AVAILABLE DATA –
=== Section Start ===

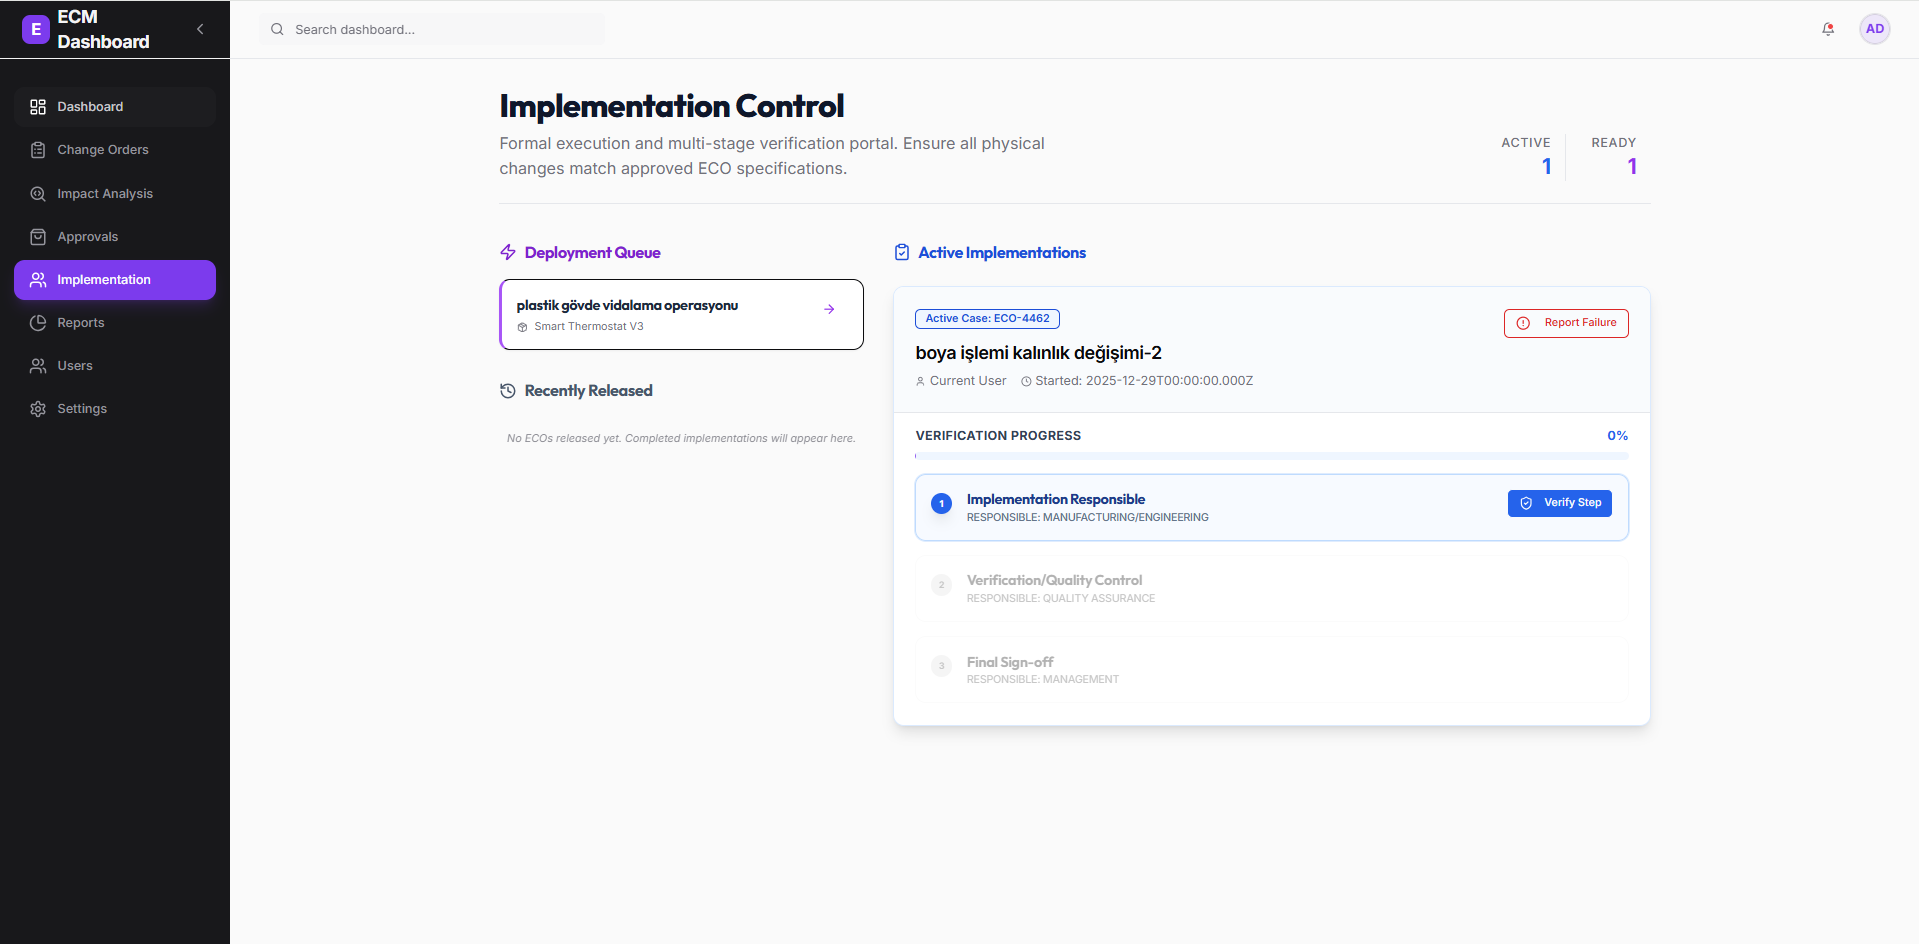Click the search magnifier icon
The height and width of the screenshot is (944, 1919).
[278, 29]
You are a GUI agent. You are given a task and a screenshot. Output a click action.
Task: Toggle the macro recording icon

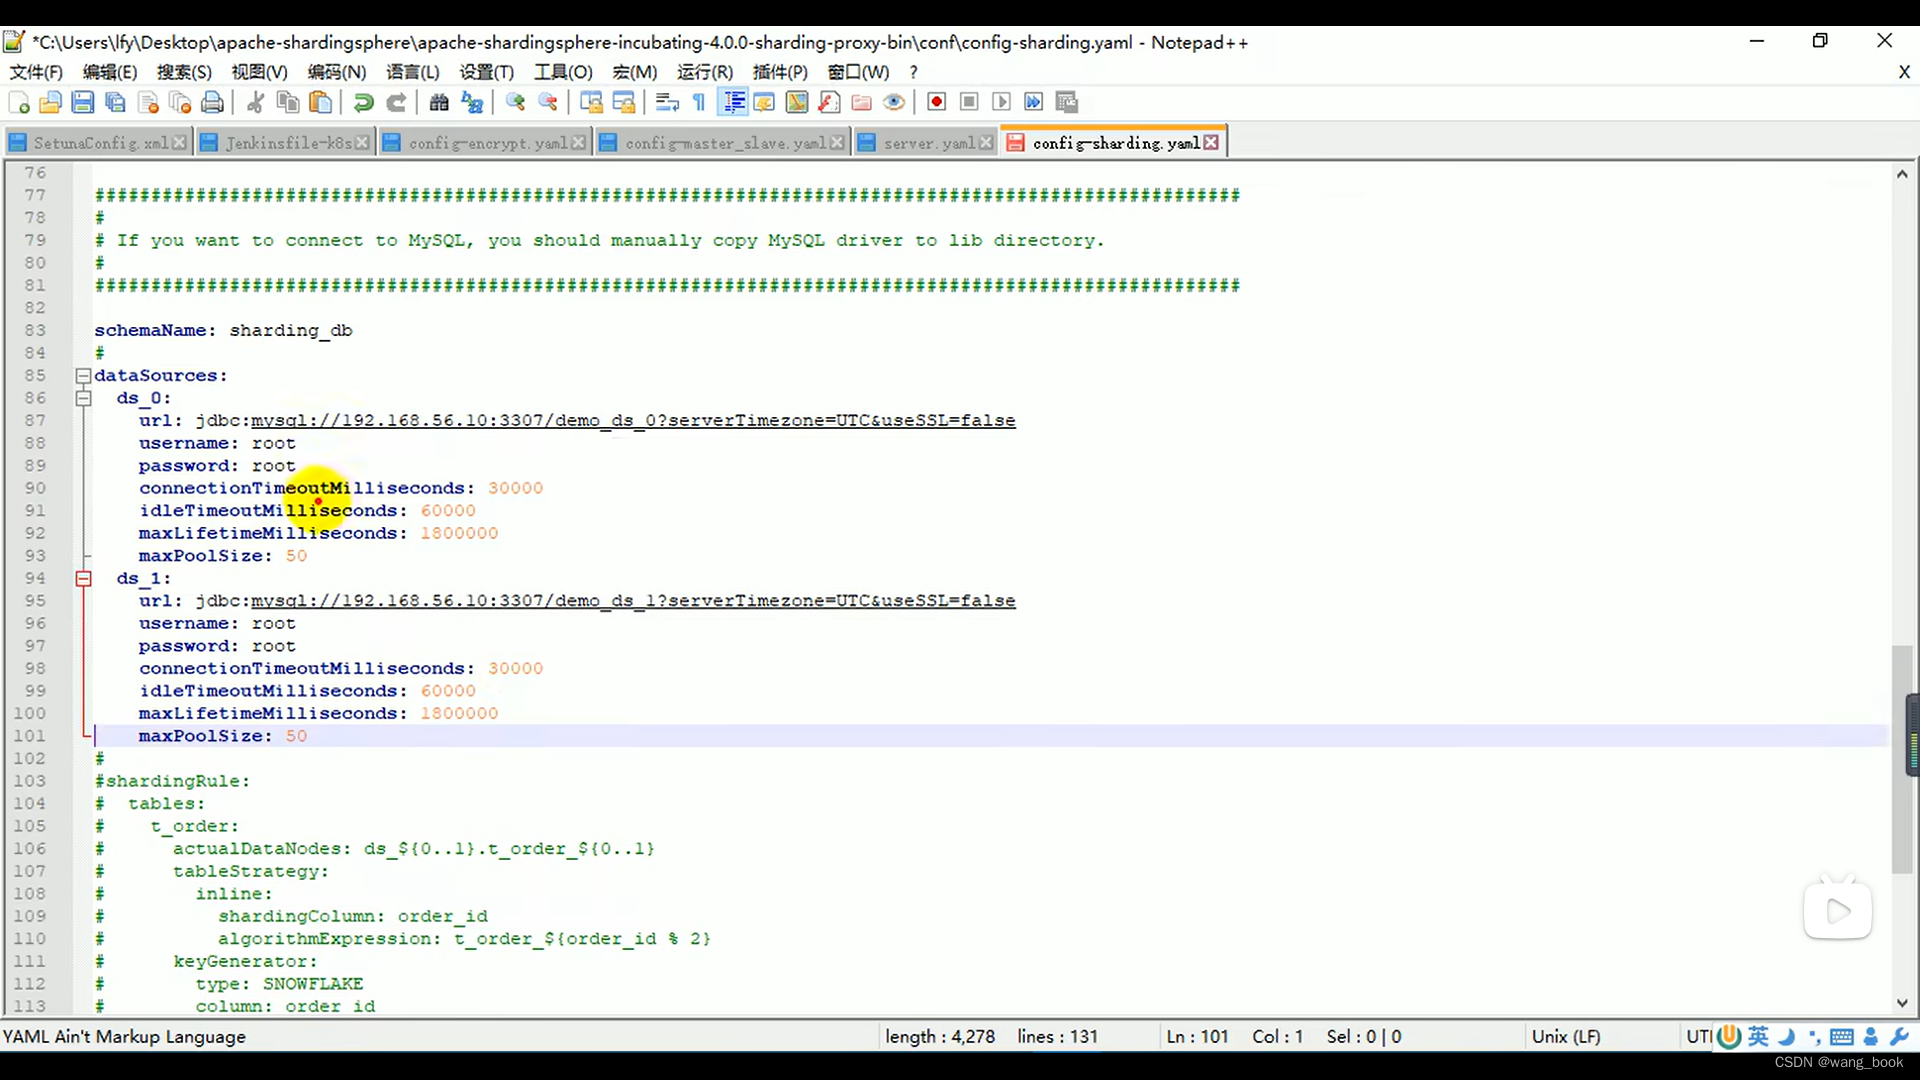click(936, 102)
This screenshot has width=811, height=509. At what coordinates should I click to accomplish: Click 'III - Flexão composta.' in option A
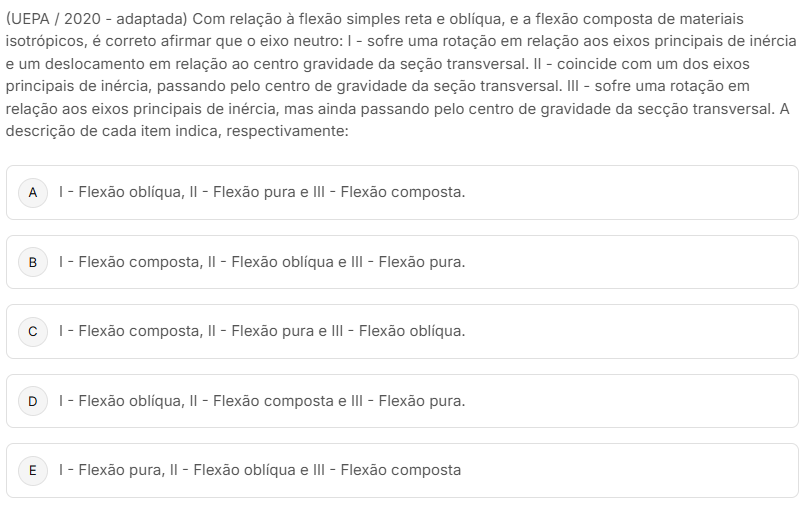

=== Section End ===

WHAT YOU HAVE TO DO – Write out exactly, and only, the lines running from the line with "Task: Toggle the macro recording icon" to the last line above, both included, with all pictures omitted.

OUTPUT OF THE EXERCISE –
Task: Toggle the macro recording icon

click(936, 102)
This screenshot has width=811, height=509. At what coordinates should I click to accomplish: Click 'III - Flexão composta.' in option A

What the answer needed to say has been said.